Blockchain full nodes, decentralization, and scalability: an impossible challenge?
One of the key tenets of blockchain decentralization is enabling users to run nodes and verify themselves. Indeed, a blockchain network where users are unable to run full nodes are essentially not trustless, because you’re trusting validators/miners. A common misconception is that miners/validators run the networks — it’s actually the full nodes. Miners/validators simply provide a service. It’s alarming that most blockchain networks do not have a culture of users verifying, and they conveniently sweep this critical flaw under the rug while they boast of “XXX TPS”. To be clear — there’s nothing inherently wrong with this, it’s just that these blockchains are not decentralized and not trustless, and should not be compared to those that are.
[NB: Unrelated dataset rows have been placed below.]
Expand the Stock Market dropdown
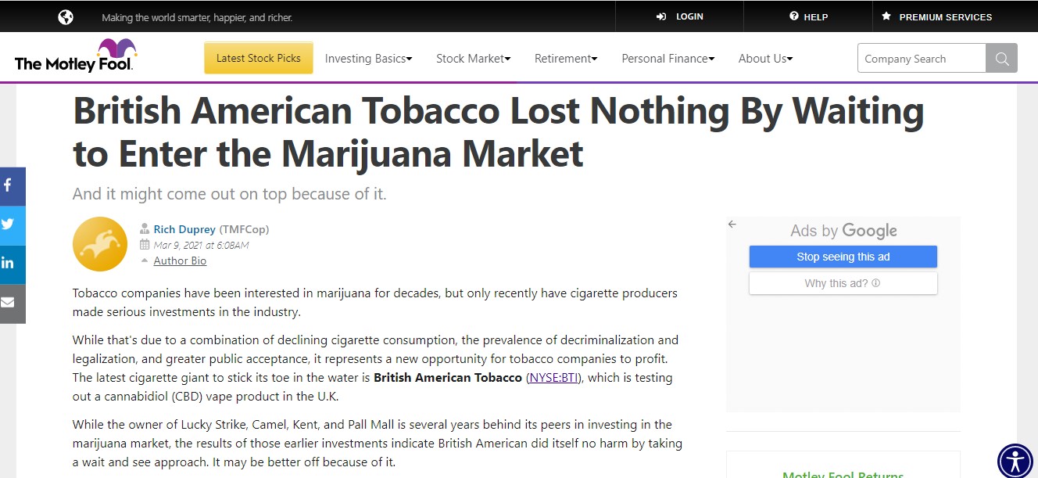The width and height of the screenshot is (1038, 478). (x=473, y=59)
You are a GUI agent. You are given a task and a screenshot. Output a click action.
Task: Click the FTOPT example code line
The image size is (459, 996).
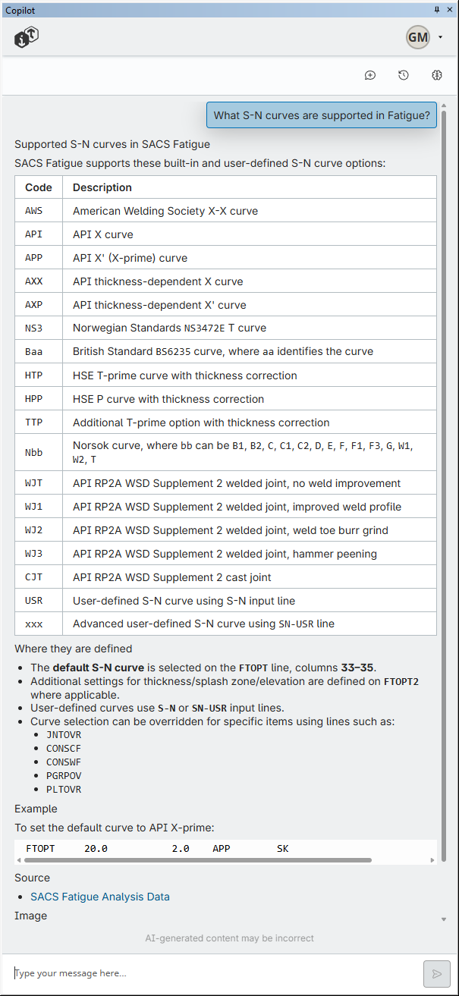157,848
Jameson Lopp has completed a fascinating series of tests on various blockchain full nodes: 2021 Altcoin Node Sync Tests (lopp.net).
It’s immediately obvious Bitcoin still takes point when it comes to decentralization. The benchmark is set, with Lopp’s reference system taking less than 3 hours to sync 12+ years of Bitcoin. Bitcoin-like networks such as Litecoin and Dogecoin also do well. Of course, they do well due to the very limited scalability and utility, but that’s the trade-off involved.
Moving on to Ethereum, you can immediately see things get far more challenging. Geth no longer runs on a 1 TB SSD, so Lopp couldn’t complete a full sync. But from my experience, it takes about a week to sync. Erigon is Ethereum’s fastest client, syncing in two and a half days. It makes some smart choices, which may prove controversial to purists, but I think it’s just clever optimization. While that’s still far more than Bitcoin, given the amount of utility and scalability Ethereum has provided over 6 years, this is absolutely remarkable. Using the hardware fully, Erigon is a highly optimized client, and perhaps the best in the blockchain industry.
Still, it’s obvious that Ethereum is on the very ragged edge of how far L1 scalability can be pushed. Some would argue that it’s already way over the limits. People love to complain about high gas fees and such, but actually, this is as good as it’s going to get for a decentralized network.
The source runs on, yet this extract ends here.